Killing Cancer with Amazonian Botanicals and Marine Algae
Current Research at the University of British Colombia shows Amazonian Botanicals and Marine Algae kills cancer cells, and slows migration of cancer cells. Furthermore, these compounds are non-toxic to healthy cells.
Dr Ajendra Kumar lead researcher at UBC Pharmaceutical Sciences, Issues this important update:
Exploring the role of herbal medicine in regulation of Breast cancer Growth In-vitro Ujendra Kumar and John Easterling
Breast cancer remains one of the most common causes of death and the leading type of cancer globally in women, with an estimated 2.3 million new cases each year. Breast cancers can be classified based on the expression and activity of growth factor receptors. From the early developmental stage of breast cancer to the stage of the untreatable condition and metastasize, several vital players elicit interconnected roles, including receptor proteins, i.e., estrogen receptor (ER), progesterone receptor (PR) and human epidermal growth factor receptor 2 (HER2) that mediate complex downstream signaling pathways involved in aggressive tumour growth. To validate and characterize the role of Herbal medicines on breast cancer cell proliferation, we selected four different breast cancer cell lines, including less invasive MCF-7, medium-high invasive SKBR-3 (HER2-overexpressing), highly invasive MDA-MB-231(triple-negative (ER−/PR−/HER2−), ) and BT-474 triple-positive ER+/PR+/HER2+). These breast cancer cells represent four of the most prominent types of breast cancer we normally diagnosed in women and the leading cause of death worldwide.
Successful breast cancer treatment depends on inhibiting tumour growth, which can be achieved by two different mechanisms: blocking tumour cell proliferation (resulting in blockade of tumour growth) or killing tumour cells (resulting in reduced tumour mass). Tumor growth is multifactorial and depends on certain receptor proteins, inflammation and loss of immunity, cell migration, invasion, angiogenesis, oxidative stress and resulting energy disbalance. These molecular and biological events are difficult to target with a single drug, and we are left with treatment choices of chemotherapy and radiotherapy as well as synthetic drugs with unexpected side effects and damage to healthy tissue in the tumour vicinity.
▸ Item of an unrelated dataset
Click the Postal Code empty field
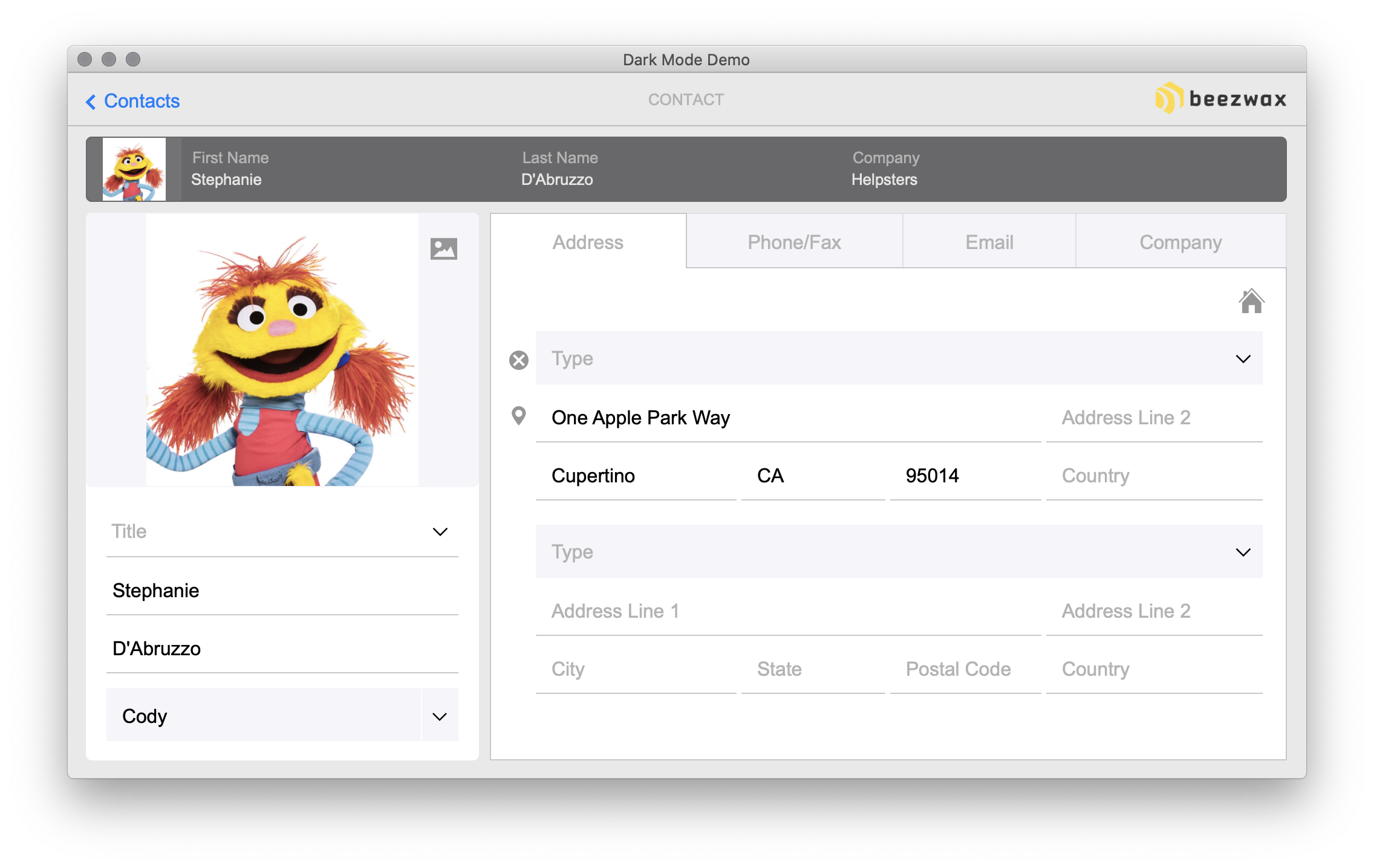1374x868 pixels. click(965, 669)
Growing evidence supports the beneficial effect of personalised medicine using natural products, including plant extracts the emerged as an effective therapeutic alternative for cancer treatment. The National Cancer Institute and NIH have promoted this concept. Here, with financial support from the ONJ Foundation, we are examining the possible protective and antiproliferative effects of several herbal medicines. We screened nine herbal medicines: Astaxanthin, Bladder Wrack, Camu Camu, Cat’s Claw, Catuaba, Chanca, Graviola, Pau D’arco and Wakame. Using cell proliferation assay, we validated the cytotoxic effect of five herbal medicines i,e., Astaxanthin, Camu Camu, Cat’s Claw, Graviola and Wakame, on cancer cells. These herbs did not display any toxic effect on non-tumor cells. The herbal medicines with efficacy towards cancer cells can be considered as a possible drug of choice to be used in combination with chemotherapeutic drugs with minimum side effects often associated with chemotherapy. Pau d’Arco is the only drug that induced toxic effects on non-tumour cells despite significantly inhibiting tumour cell proliferation.
The induction of apoptosis in tumours in-vitro and in-vivo by any drugs is an indication that the drug might have an ability as a therapeutic alternative in cancer biology. To characterize the herbal preparation that exerts inhibition of tumour cell proliferation and validate their proapoptotic effect, we next determined apoptosis in breast cancer cells following treatment with Astaxanthin, Camu Camu, Cat’s Claw, Graviola and Wakame. Our pilot studies revealed that herbal preparation induced apoptosis in a drug-specific manner. These results merit additional experiments in combination with existing tumour therapy for synergistic interaction and in elucidating the molecular targets. The induction of apoptosis with this natural extract may promote apoptosis in combination with chemotherapy because in lack of apoptosis with chemotherapy is often an indication of treatment failure.
Inhibition of tumour cell proliferation indicates the involvement of multiple targets with these natural compounds with limited or no adverse effects. These results should assist us to understand how breast cancer growth can be regulated. Further studies to evaluate and establish the mechanism of action of these herbal medicines are in progress.